Presteady-state relaxations. (A) Representative examples of presteady-state relaxations evoked by voltage steps in the range of −180 mV to +80 mV from a −60 mV holding potential for a typical noninjected (NI) oocyte, the WT, and mutants D209E and T454A. Upper data traces correspond to superfusion in 0 Na solution, and lower traces correspond to superfusion in 100Na solution. For each construct, Q-V data are shown for the two superfusates. Gray dashed lines help to visualize the charge distribution about the holding potential. Continuous lines are fits to a single Boltzmann function (Eq. 1). The parameters for the fits for the individual cells shown are summarized in . (B) Ratio of the estimated total charge predicted from the Boltzmann equation fit to data obtained by superfusion with 0Na to that obtained by superfusion with 100Na (Q_max⁰/Q_max¹⁰⁰) for each construct. Data are shown as mean ± SE for n > 5 cells. Black, WT; gray, mutants in TM2; white, mutants in TM5.

Kinetic scheme for the electrogenic NaPi-IIa/b isoforms. Schematics represent the conformational states identified by previous functional analyses to show the occupancy of the proposed substrate-binding sites. The physiologically relevant cotransport cycle (clockwise, starting from state 0) involves a voltage-dependent reorientation of the unloaded carrier (state 0) to state 1 (assuming a hyperpolarized membrane potential), and movement of a single Na⁺ ion to the proposed Na1 site (state 2), followed by the cooperative interaction of a second Na⁺ ion before divalent P_i and a final Na⁺ ion, resulting in occupancy of the Na2-P_i-Na3 sites (state 4).

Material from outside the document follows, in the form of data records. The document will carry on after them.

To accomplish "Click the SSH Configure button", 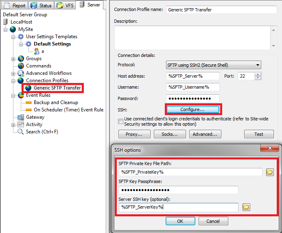I will (192, 109).
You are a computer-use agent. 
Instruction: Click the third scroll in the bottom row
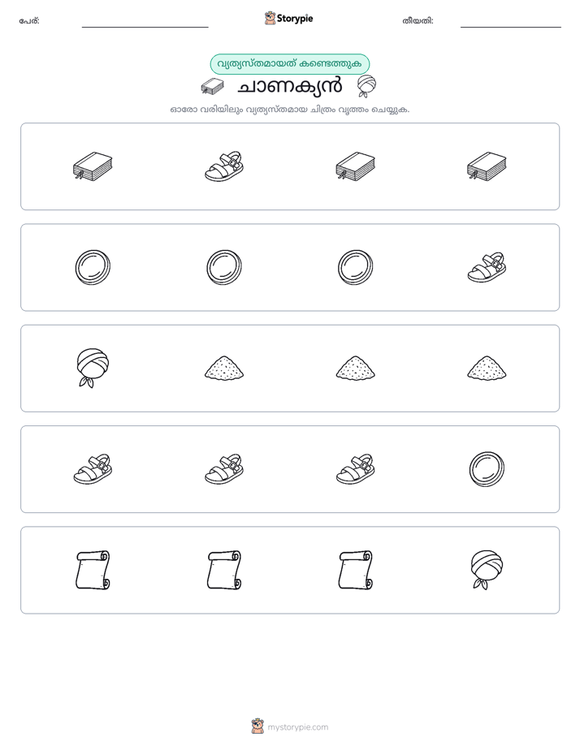click(356, 570)
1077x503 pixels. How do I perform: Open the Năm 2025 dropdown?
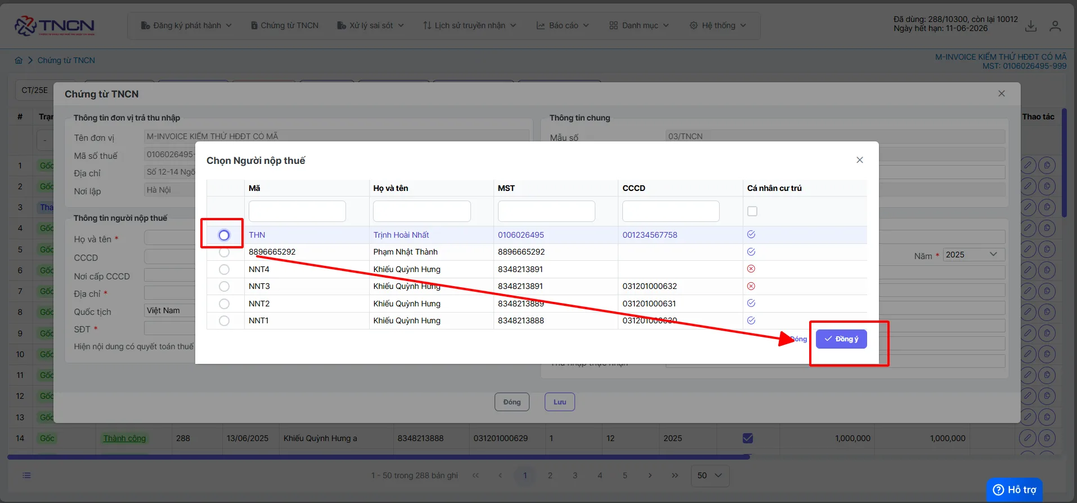tap(974, 255)
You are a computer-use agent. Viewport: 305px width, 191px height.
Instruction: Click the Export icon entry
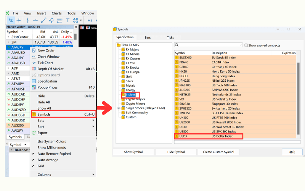click(x=34, y=133)
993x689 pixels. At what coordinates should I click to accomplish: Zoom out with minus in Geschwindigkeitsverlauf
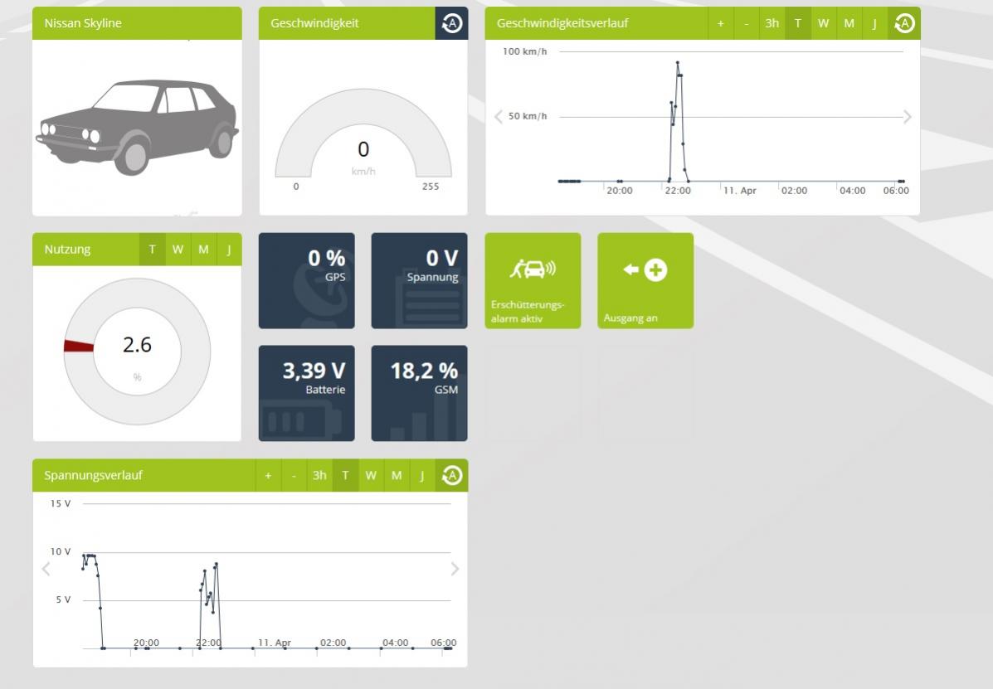(747, 23)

A major translocation event then occurs (transition 4–5) and substrates can be released to the cytosol (transition 5–6). The last Na⁺ unbinding event (transition 6–0) effectively frees the empty carrier intrinsic charge to allow reorientation of the empty carrier to state 1 under the influence of a hyperpolarizing TM potential, in readiness for the next cycle. For the electroneutral NaPi-IIc, the empty carrier reorientation is voltage independent and no detectable charge displacement is associated with any of the partial reactions.